RECORDS PROVIDED
begin

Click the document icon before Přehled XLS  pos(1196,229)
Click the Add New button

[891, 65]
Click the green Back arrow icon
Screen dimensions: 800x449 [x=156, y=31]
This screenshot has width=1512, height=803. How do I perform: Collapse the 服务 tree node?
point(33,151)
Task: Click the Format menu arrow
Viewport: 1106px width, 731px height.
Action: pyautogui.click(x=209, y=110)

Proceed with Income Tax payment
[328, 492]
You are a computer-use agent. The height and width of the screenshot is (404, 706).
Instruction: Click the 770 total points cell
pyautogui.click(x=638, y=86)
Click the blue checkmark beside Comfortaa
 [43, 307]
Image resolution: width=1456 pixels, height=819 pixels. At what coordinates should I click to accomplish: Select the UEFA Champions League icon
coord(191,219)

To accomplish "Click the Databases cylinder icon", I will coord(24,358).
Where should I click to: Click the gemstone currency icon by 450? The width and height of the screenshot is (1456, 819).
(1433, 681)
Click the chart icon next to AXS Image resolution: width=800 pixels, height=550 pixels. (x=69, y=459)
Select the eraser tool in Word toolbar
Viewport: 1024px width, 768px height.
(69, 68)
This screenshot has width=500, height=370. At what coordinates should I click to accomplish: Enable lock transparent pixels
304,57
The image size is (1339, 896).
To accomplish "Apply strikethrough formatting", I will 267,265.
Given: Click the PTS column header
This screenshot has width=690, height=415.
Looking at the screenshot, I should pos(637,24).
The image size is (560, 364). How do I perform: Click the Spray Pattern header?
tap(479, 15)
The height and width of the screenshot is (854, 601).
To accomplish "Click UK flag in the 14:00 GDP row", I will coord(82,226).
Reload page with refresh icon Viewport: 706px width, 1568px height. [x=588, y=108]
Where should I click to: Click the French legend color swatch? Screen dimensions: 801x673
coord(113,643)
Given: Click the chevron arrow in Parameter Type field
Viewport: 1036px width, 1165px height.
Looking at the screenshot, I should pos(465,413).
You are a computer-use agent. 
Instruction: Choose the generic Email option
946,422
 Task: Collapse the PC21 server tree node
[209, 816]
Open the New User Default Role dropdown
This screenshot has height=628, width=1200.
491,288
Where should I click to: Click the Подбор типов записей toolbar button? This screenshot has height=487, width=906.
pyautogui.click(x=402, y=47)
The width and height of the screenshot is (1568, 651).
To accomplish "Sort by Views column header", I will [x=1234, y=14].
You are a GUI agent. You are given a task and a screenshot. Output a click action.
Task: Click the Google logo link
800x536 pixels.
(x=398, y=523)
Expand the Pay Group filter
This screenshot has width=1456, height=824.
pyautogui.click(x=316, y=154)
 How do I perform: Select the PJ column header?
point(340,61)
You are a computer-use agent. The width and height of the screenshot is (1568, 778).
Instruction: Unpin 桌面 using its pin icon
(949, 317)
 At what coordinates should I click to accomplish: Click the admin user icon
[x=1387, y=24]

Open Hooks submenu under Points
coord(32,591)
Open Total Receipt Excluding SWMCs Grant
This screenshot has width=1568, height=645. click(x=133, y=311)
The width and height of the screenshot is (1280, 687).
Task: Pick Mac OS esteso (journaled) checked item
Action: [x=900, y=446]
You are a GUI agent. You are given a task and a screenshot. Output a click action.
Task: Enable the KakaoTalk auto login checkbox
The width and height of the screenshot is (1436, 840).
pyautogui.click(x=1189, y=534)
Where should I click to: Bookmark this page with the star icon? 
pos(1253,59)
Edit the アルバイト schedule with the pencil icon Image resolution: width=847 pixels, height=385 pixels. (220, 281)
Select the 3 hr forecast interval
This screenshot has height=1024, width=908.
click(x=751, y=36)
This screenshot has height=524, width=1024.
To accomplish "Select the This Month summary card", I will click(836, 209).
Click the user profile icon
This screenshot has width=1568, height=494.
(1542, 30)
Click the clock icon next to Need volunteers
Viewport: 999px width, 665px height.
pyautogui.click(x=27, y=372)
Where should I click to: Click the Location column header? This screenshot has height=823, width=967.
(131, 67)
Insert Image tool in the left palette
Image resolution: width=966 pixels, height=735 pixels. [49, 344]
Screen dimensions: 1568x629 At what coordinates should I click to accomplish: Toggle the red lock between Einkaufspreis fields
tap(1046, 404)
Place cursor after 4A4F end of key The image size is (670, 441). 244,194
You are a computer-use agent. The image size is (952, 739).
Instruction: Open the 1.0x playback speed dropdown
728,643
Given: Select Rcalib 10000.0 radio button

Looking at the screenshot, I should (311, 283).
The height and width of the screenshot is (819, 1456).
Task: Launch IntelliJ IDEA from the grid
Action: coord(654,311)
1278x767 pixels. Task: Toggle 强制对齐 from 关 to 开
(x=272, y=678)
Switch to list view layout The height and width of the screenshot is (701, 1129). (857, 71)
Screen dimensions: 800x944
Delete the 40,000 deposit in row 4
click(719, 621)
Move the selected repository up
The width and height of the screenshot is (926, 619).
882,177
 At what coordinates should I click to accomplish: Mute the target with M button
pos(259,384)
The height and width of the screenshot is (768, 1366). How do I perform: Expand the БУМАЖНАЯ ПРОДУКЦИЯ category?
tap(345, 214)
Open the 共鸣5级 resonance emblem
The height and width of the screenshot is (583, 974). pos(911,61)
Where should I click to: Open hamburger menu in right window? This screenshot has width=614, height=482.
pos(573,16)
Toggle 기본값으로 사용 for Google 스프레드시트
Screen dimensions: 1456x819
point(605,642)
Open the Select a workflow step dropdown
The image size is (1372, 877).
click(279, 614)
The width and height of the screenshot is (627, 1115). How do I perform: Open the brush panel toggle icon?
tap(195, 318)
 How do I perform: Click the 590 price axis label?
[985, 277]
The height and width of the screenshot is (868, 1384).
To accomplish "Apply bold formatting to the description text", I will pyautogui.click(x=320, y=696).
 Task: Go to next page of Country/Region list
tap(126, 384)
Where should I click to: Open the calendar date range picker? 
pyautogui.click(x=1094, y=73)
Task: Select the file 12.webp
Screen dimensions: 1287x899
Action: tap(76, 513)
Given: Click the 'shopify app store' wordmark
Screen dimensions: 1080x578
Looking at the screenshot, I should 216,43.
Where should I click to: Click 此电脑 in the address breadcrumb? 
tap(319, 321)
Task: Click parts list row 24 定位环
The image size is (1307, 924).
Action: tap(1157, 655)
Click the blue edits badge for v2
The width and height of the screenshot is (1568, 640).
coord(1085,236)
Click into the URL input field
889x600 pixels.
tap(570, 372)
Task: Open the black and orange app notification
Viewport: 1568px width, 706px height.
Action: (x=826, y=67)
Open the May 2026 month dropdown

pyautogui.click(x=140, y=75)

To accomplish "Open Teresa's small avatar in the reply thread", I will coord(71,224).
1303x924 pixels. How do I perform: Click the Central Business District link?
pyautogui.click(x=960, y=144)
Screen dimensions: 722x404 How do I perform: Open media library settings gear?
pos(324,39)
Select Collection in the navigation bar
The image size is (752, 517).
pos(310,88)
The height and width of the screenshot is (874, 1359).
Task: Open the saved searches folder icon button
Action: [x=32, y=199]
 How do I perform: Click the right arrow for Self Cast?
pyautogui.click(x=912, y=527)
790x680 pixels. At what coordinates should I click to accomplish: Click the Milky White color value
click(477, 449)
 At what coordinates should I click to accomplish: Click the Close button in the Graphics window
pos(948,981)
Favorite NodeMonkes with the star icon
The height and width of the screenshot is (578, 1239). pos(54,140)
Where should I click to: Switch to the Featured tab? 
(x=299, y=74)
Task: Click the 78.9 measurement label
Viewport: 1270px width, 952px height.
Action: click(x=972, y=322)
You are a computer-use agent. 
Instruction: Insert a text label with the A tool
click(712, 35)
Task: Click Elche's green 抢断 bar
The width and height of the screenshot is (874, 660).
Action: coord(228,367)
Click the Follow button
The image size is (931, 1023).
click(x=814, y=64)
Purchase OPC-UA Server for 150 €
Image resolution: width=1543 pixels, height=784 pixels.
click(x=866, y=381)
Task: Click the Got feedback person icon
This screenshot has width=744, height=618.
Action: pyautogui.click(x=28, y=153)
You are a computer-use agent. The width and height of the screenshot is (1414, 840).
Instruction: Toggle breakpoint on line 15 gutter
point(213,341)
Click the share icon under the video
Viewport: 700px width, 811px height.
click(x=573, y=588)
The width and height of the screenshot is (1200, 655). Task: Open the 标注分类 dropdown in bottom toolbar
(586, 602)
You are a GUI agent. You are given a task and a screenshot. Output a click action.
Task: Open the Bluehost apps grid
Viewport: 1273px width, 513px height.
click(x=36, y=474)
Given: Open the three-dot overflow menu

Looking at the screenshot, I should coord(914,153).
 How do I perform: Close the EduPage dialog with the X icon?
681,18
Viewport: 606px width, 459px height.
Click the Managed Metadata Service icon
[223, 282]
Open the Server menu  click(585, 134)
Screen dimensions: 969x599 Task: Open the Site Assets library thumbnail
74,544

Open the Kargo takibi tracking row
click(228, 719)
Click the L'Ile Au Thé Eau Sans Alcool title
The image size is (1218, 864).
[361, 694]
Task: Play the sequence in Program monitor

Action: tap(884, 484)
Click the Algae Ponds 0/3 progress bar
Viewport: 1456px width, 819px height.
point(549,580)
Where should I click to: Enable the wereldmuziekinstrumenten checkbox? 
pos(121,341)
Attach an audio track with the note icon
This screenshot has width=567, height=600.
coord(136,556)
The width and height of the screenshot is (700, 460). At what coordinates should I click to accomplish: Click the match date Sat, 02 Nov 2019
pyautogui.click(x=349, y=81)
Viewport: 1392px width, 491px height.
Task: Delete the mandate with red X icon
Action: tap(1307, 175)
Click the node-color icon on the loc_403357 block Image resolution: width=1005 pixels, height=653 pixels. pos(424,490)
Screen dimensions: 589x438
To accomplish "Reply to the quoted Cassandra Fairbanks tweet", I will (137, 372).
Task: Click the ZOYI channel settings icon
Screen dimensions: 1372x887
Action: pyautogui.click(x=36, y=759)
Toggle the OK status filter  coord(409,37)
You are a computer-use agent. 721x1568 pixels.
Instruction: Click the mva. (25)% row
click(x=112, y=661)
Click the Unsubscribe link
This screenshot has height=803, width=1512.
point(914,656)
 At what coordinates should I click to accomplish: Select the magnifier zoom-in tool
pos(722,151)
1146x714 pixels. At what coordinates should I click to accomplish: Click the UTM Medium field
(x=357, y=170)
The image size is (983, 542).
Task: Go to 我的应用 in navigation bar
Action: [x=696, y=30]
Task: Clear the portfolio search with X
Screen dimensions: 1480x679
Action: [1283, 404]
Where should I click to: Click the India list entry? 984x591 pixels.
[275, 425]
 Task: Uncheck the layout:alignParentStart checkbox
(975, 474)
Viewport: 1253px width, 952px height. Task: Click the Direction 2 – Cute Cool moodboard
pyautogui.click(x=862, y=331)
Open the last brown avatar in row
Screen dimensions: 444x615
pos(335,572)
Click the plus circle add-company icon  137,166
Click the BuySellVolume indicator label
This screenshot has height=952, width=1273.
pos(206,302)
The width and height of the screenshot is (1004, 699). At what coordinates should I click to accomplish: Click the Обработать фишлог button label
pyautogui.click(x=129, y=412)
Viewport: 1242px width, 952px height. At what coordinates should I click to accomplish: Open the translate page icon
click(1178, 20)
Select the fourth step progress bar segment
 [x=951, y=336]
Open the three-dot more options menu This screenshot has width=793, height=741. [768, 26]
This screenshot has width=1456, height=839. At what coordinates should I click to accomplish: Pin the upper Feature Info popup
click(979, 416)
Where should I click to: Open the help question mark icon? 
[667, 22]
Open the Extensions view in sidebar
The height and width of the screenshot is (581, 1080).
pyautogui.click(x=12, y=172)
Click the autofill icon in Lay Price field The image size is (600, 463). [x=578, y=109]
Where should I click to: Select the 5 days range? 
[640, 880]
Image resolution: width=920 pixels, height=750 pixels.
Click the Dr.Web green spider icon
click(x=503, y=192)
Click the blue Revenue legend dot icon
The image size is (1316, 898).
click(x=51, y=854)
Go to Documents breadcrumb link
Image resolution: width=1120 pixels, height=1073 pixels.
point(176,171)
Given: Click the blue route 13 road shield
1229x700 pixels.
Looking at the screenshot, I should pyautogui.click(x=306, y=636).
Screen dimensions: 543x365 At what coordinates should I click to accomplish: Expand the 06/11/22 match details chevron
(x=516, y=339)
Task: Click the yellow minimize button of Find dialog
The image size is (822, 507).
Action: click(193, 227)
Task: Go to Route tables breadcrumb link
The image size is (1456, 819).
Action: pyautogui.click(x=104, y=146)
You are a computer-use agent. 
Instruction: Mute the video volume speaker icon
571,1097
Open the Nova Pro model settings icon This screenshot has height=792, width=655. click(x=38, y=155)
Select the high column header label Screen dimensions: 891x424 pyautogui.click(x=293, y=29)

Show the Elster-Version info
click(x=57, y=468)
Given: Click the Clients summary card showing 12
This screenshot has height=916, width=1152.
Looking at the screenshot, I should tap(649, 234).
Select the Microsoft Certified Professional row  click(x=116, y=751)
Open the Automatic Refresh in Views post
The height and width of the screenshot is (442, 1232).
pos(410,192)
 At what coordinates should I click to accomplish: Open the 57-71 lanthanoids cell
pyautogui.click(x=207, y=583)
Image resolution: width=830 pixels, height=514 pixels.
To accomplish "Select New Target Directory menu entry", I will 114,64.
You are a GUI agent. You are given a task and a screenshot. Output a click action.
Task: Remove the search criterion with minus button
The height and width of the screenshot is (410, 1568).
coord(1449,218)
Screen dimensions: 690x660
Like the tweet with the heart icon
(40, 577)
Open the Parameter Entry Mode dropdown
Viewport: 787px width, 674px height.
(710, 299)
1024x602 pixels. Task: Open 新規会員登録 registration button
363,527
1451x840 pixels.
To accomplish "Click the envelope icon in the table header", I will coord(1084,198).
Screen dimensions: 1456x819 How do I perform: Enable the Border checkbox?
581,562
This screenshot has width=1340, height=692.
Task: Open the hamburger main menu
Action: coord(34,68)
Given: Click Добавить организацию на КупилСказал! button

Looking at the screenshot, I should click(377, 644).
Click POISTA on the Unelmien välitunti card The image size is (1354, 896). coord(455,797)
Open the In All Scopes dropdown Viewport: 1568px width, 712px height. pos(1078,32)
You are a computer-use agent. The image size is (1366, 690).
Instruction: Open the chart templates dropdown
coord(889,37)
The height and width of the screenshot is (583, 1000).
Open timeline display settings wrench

end

STATED EXERCISE
Find every line in the records above that contains the string "window", matching case exactly, and copy each of those lines.

RESULT
Where should I click to: Open hamburger menu in right window? This screenshot has width=614, height=482.
 At what coordinates should I click to accomplish: Click the Close button in the Graphics window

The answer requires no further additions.